### [A fazer]
A. Transcreva do texto sobre Onésimo Silveira o trecho entre "Enquanto a França" e "Suécia onde reside.", inclusive.
B. Dê seguimento ao texto sobre Onésimo Silveira a partir do ponto em que termina.

### [Bloco de texto]
▼
Onésimo Silveira esteve do lado certo da história em 1963 com o seu ensaio “Consciencialização na literatura caboverdeana”, publicado pela Casa dos Estudantes do Império em Coimbra onde estudava.

Até então era editado na Praia o “Boletim Cabo Verde” (de 1949 até 1963) mais os dois números do “Suplemento Cultural” de junho e julho de 1962. A chamada geração “Boletim Cabo Verde” revelou uma plêiade de jovens poetas, contistas e outros prosadores, desde o ensaio à crítica literária. Cito aqui Arménio Vieira, Corsino Fortes, Mário e Aguinaldo Fonseca, Yolanda Morazzo, Terêncio Anahory, Guilherme Rocheteau, Teobaldo Virgínio, Ovidio Martins… e porventura Amilcar Cabral, ainda jovem estudante.

O jovem Onésimo, também ele menino da geração pós-claridosa, marca a diferença do ponto de vista das tendências literárias do seu tempo. Foi, porventura, um dos mais aguerridos anticonformistas da geração dos anos 60, e há quem considere o seu ensaio como uma pedra no charco, rompendo com a linha auto-contemplativa de “Claridade” que considerou inadequada e obsoleta face à realidade colonial.

O jovem “Cuxim” estava do lado certo da História ao apontar o dedo ao colonialismo português, ainda que de forma velada. Outras plumas vão seguir o mesmo caminho, algumas erigindo-se em arma de contestação.

Enquanto a França e o Reino-Unido se resignavam em conceder a independência às suas colónias em África, Salazar assobiava para o lado e a guerra anticolonial eclodia na Guiné.

Silveira escolhe o lado certo da História e passa a representar o PAIGC na Suécia onde reside.

Mas em 1973, quando foi a Conakry para as exéquias de Cabral, não gostou do que viu: a “unidade Guiné-Cabo Verde” era mais um dogma político do Partido do que uma realidade, e a tensão era palpável. Sete anos depois, com o golpe de Estado de Nino Vieira, em novembro de 1980, certamente pensou – “eu já sabia”. Tinha razão, o Onésimo.
▲
### [Dados fornecidos]
▼
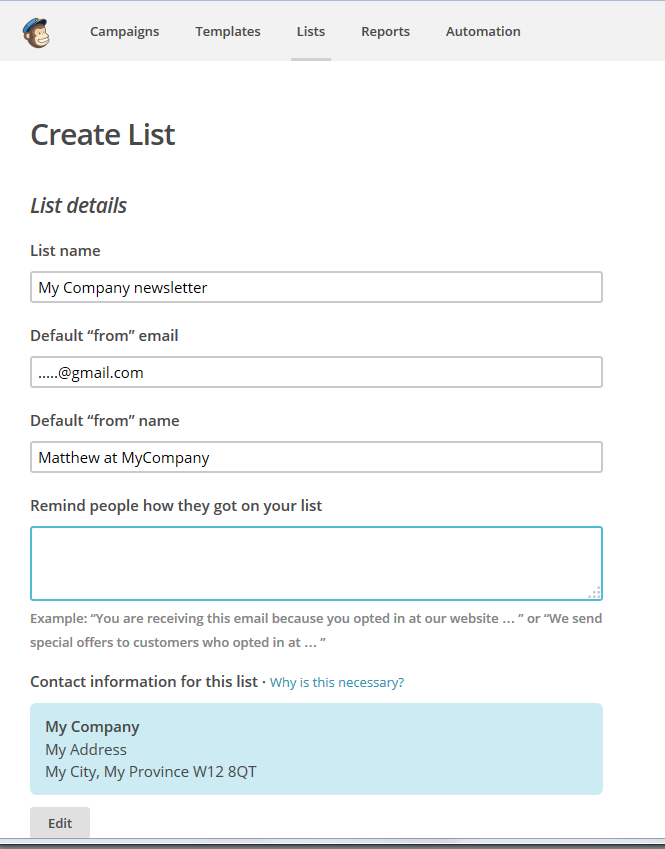
Task: Click the List details section heading
Action: click(x=79, y=206)
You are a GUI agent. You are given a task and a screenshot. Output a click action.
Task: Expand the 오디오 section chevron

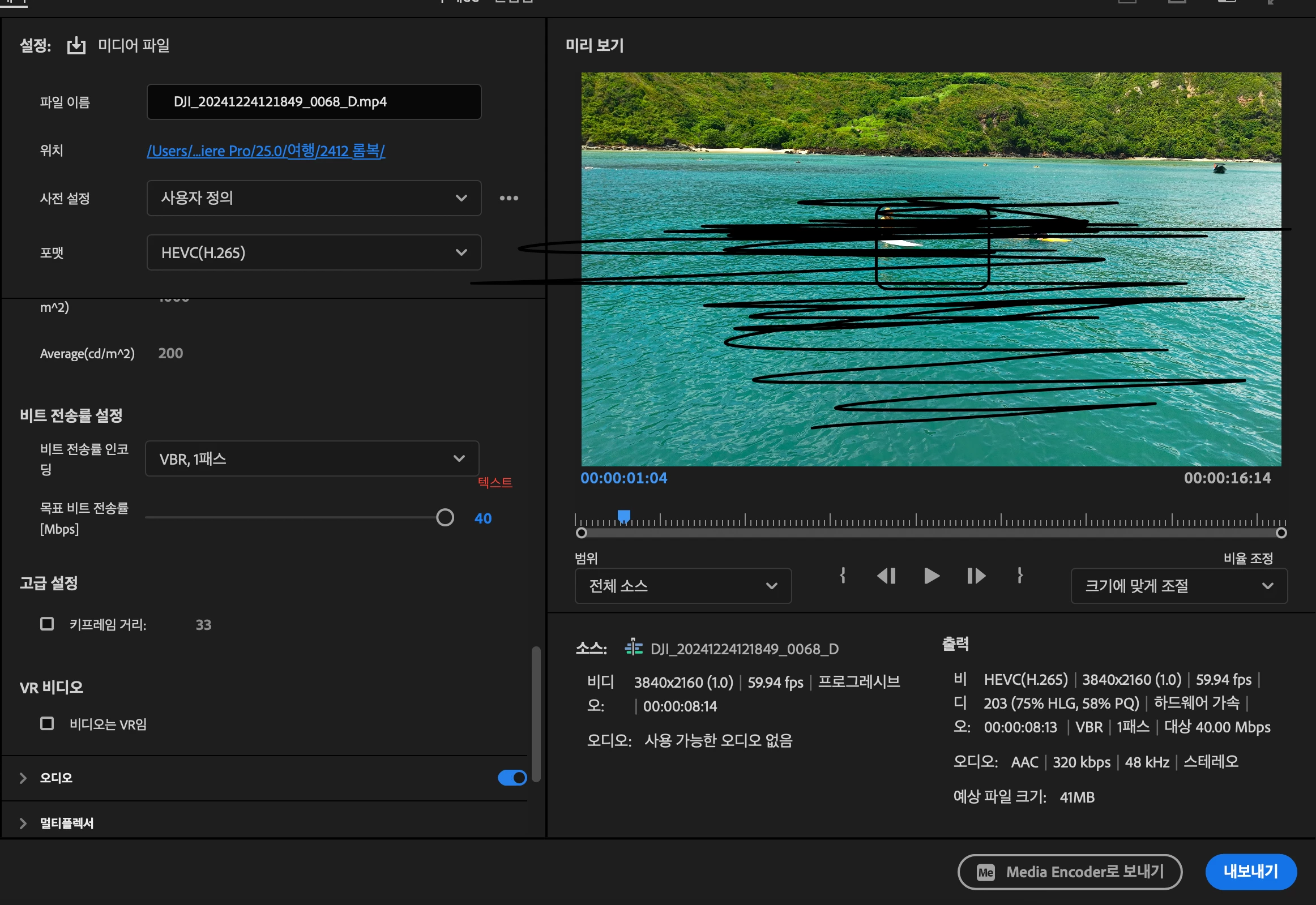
▲
### [Respostas]
A.
Enquanto a França e o Reino-Unido se resignavam em conceder a independência às suas colónias em África, Salazar assobiava para o lado e a guerra anticolonial eclodia na Guiné.

Silveira escolhe o lado certo da História e passa a representar o PAIGC na Suécia onde reside.

B.
Já nas vésperas da independência, desentende-se com o PAIGC e bate com a porta. O democrata convicto, que vivia na Suécia e não em Moscovo, já devia pressentir os desmandos do futuro partido-Estado que havia servido com zelo. Deve ter-se sentido bastante incomodado ao ver caboverdeanos seus patrícios serem encarcerados no Tarrafal enquanto o povo gritava vivas à “unidade Guiné-Cabo Verde”!

Onésimo sabia que a manipulação das consciências era a marca dos regimes totalitários, podendo ir até à negação do seu semelhante. Estava do lado certo da História ao bater com a porta.

Quem ficou a perder foi o PAIGC pois em 1976 Silveira obtém o seu doutoramento pela Universidade sueca de Upsala, passando a servir como funcionário diplomático das Nações Unidas.

Em 1986 fui convidado ao simpósio comemorativo dos 50 anos de “Claridade”, e lembro-me do seu discurso soando como uma mea culpa perante Baltasar Lopes e Manuel Lopes, os fundadores presentes. No fundo, quis dizer que ninguém devia ser julgado fora do seu tempo e do seu contexto existencial. Mais uma vez, do lado certo da História…

Também me lembro da sua reaparição espetacular em 1990, ato contínuo à abertura política. Na hora certa, como bom democrata que era, calcorreando as ruas de S. Vicente de megafone na mão no seu “suzuki” sonorizado. Fez campanha “tambour battant” pelo MpD, mas por conta própria, sem militar no novel partido. Com os seus ares atípicos, seu nó “butterfly”, seus suspensórios e sua cabeleira ao vento, houve quem pensasse, não o conhecendo, que o homem era algum lunático extravagante.

Escreveu então “A tortura em nome do Partido Único”, com depoimentos de vozes discordantes denunciando as sevícias que sofreram sob o regime. Era chegada a hora da mudança, e mais uma vez Onésimo Silveira estava do lado certo da História.

Nenhuma pasta lhe foi atribuída no Governo de Carlos Veiga, mas Onésimo ganhou três vezes as eleições para a Câmara Municipal de S. Vicente e deixou a sua marca como autarca. A termo “l’enfant terrible” se afastaria do MpD, guardando as suas distâncias com o Primeiro-Ministro Carlos Veiga. Chegou até a denunciar um “estado de fome” em S. Vicente por alegada incúria do governo central!

Onésimo tentou quebrar a dualidade MpD/PAICV fundando, em 1998, o PTS, mas o seu partido não deu em nada, como não deu em nada a sua inconclusiva candidatura à Presidência da República em 2001.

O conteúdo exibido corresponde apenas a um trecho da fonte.